Written instruction: Turn the lines below, from the line containing "Image resolution: width=1008" up to and including the line containing "pos(811,465)", into a Markdown table with the columns Index and Entry. Leave out any blank lines.

Data records:
· · · · · · ·
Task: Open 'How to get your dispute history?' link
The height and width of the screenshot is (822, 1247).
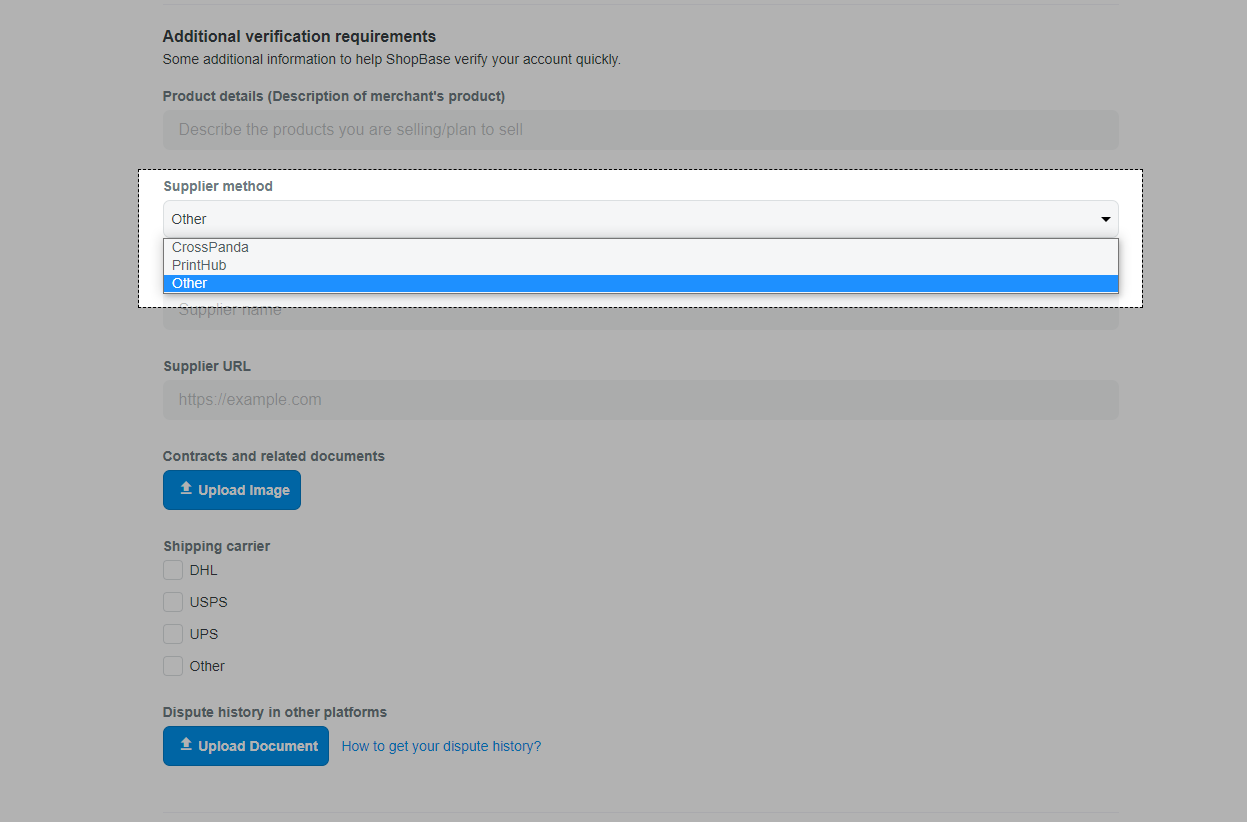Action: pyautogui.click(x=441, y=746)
· · · · · · ·
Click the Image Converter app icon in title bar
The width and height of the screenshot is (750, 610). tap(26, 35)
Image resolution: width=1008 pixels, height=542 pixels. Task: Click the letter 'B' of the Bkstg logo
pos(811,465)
· · · · · · ·
Answer for this exercise:
| Index | Entry |
|---|---|
| 1 | Image resolution: width=1008 pixels, height=542 pixels. Task: Click the letter 'B' of the Bkstg logo |
| 2 | pos(811,465) |